Posted Tue, Nov 22, 2011 by The Mittani
Apocrypha was the last truly ambitious EVE Online expansion.
It seems that the management of CCP, finally aware of their irrational exuberance in pursuing the ‘visions’ of Incarna and Tyrannis, has given CCP Soundwave - the lead designer of Flying in Space - a badge and asked him to save the game. From what we’re seeing on Sisi, Crucible does just that - it pulls EVE away from the precipice, reaffirming the core mantra that ‘Eve is about Spaceships, damn it’ and provides the first serious spaceship content we’ve had since Dominion in 2009. Since Dominion was mostly bad and Incursions, while amusing, was mostly fixes for Tyrannis - we have to go way back to Apocrypha - March 2009 - to find superlatives strewn about with similar enthusiasm.
The Sucking Chest Wounds (tm) of EVE are being addressed at long last. These top issues - lag, supercapital imbalance, hybrid weaponry, and POS Misery are all being attacked with vigor in Crucible. Bitter vets on Failheap are left confused and speechless, with little to say beyond ‘this should have been done years ago’ - true, of course. But these sour grapes are difficult to countenance in the face of Time Dilation, Doomsdays no longer impacting subcapitals, massive buffs to blasters and railguns, and a dramatic reduction in POS timers and the addition of fuel bricks.

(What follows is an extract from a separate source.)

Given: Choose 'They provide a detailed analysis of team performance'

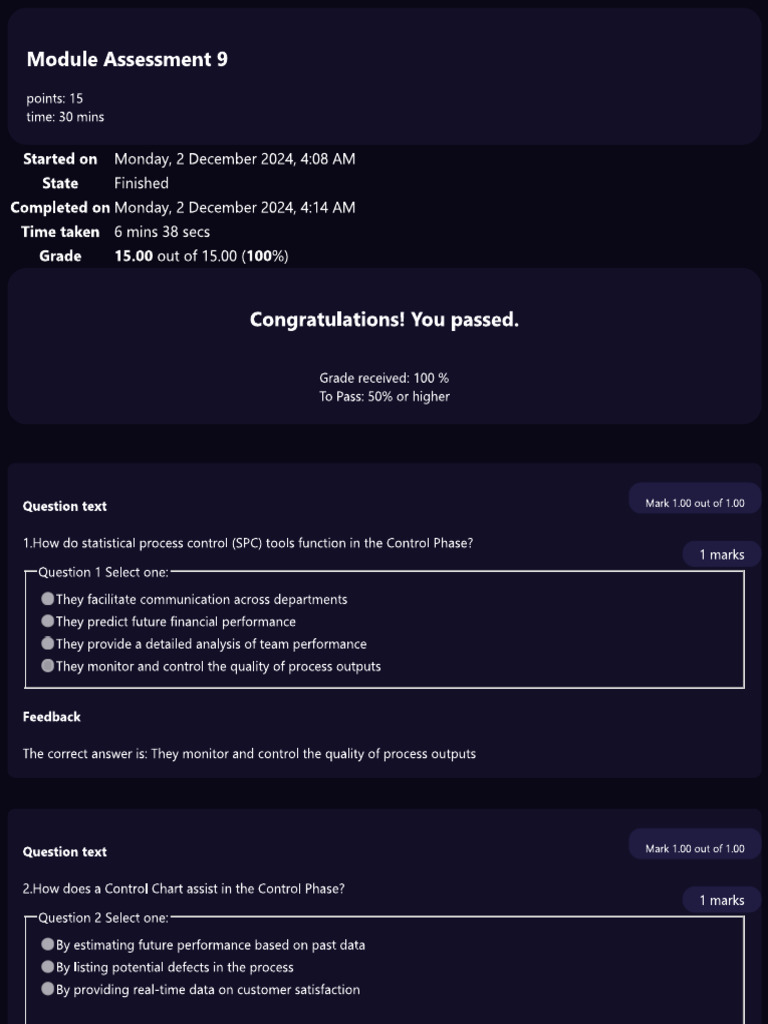Looking at the screenshot, I should 47,643.
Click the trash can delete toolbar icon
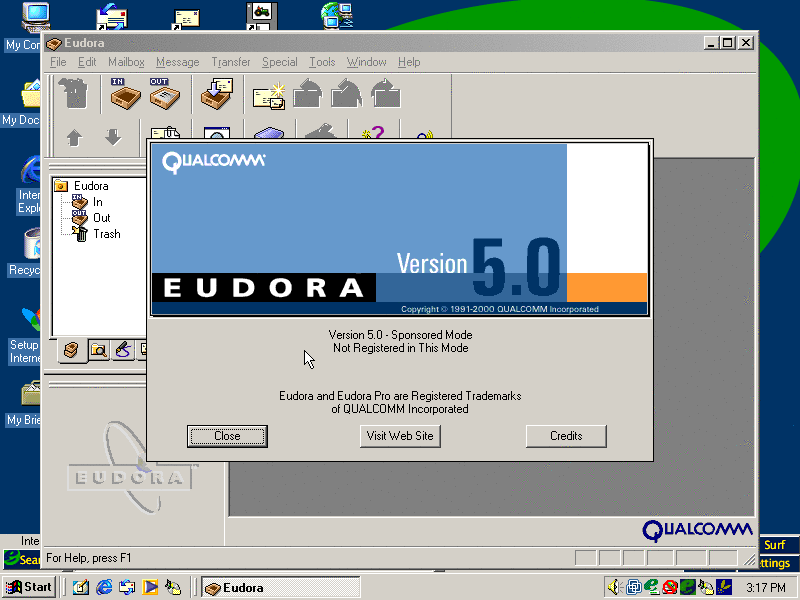 pyautogui.click(x=72, y=95)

In the aftermath of the Incarna disaster, almost all of the employees in Reykjavik and Atlanta have been put on Flying in Space features work. Quite aware that the future of the company is on the line, the devs have put in a massive amount of effort in a short time to create an ‘emergency expansion’, a last-minute course correction to steer CCP away from the iceberg of mass unsubscribing players. Crucible is not an expansion in the traditional sense, though it does add four new battlecruisers; it is a mega-patch, full of crucial tweaks and quality of life improvements. We do not hear players complaining about a lack of a grand narrative for Crucible; the lesson for the management of CCP is that major efforts to polish the existing content in the game are more attractive to customers than impressive-sounding new features that faceplant.

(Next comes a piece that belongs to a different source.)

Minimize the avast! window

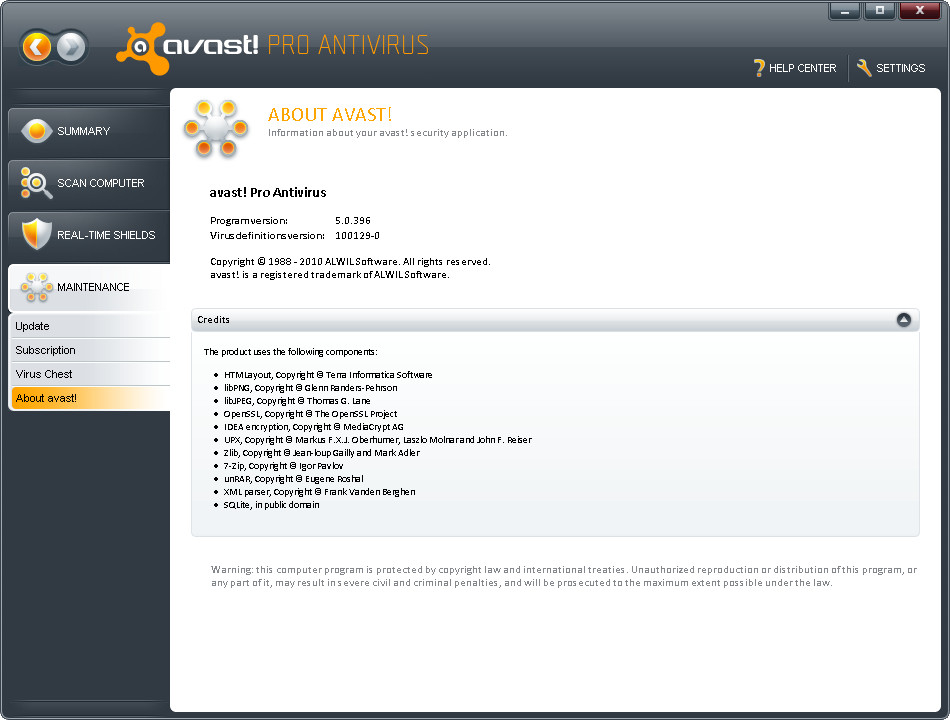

Supercap Fetishists will be one of the biggest losers in Crucible.
But singing uncritical hosannas about Crucible is wearying. Instead of cheerleading CCP for at last doing the right thing - other websites have that covered - let’s examine the winners and losers of Crucible, read the tea leaves, and try to part the hazy mists of the future.
*Supercap Fetishists: Doubtlessly the biggest losers in Crucible are those who have based their alliance identity and gameplay around unsupported supercaps dominating everything. For years it’s been difficult to send even a small gang through a region like Syndicate without a cyno opening and supercaps dropping on the humblest handful of battlecruisers. Crucible attacks supercap abuse on a number of fronts. Most significantly, the logoff mechanics have been changed to prevent supercaps from simply disconnecting, secure in the knowledge that only a fleet could take them down before the fifteen minute aggro timer expires and they vanish. In Crucible, a small gang will be able to hold down and keep aggressed a logged-off supercap, making it less likely that supercaps will be dropped on small targets. Doomsdays will now only impact capital ships, and drones are being removed from both Titans and Supercarriers, which underlines the need for supercaps to be used as part of an integrated fleet with subcap support.
*Uncreative Suicide Gankers: As a dedicated hisec ganker, even I thought it silly that one could receive an insurance payout after a suicide gank. Crucible removes this, which makes ganking for profit in larger hulls less viable. Ganking for sport is unaffected.